Even if the Supreme Court agrees with President Obama's brief arguing that California's Prop. 8 is unconstitutional, that doesn't mean there will be a nationwide right for gays to marry.
President Obama on Friday said that in recent years, the whole nation has moved toward the position that gay couples should marry – a change in thinking that mirrors his own.
That’s a “positive thing,” he said at a short news conference, and it’s a big reason the administration on Thursday filed a friend-of-the-court brief with the US Supreme Court arguing that California’s Proposition 8, which bans gay marriage, is unconstitutional.
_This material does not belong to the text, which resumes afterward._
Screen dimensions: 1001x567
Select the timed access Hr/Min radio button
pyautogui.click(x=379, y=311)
“When the Supreme Court essentially called the question by taking this case about California’s law, I didn’t feel like that was something that this administration could avoid,” Mr. Obama said. “I felt it was important for us to articulate what I believe and what this administration stands for.”
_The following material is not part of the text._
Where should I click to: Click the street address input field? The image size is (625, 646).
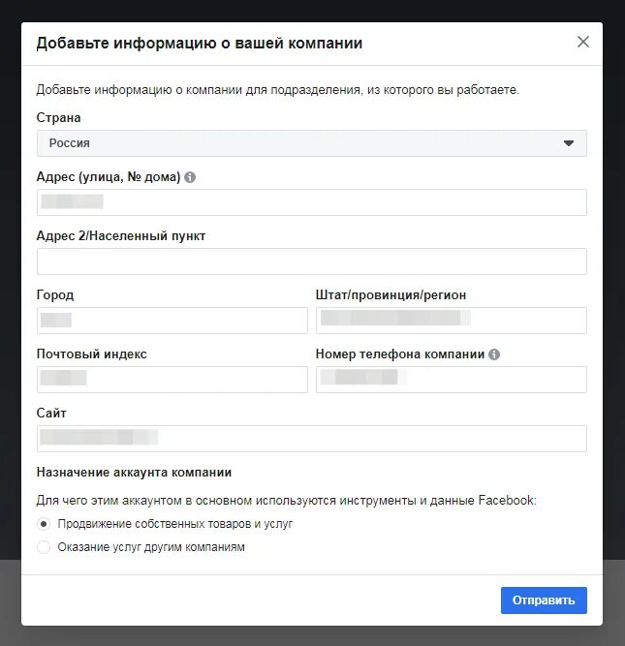point(311,202)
But do Obama and his administration believe the court should establish a broad national right for gays to wed? That’s a question with a complex answer not entirely reflected in the president’s words.
Strictly speaking, the US did not have to get involved in Hollingsworth v. Perry (12-144), the Supreme Court case on Prop. 8. That’s because the case centers on the constitutionality of a state statute: in this case, a proposition passed by California voters, which amended the state constitution to limit “marriage” to a union between a man and a woman.
The administration’s brief argues (unsurprisingly) that Prop. 8 is indeed unconstitutional. But it does not hold that all state prohibitions on gay marriage are thus also unconstitutional.
However, the brief’s reasoning still might ultimately lead the Supreme Court, if it agrees, to eventually establish gay marriage as a national right.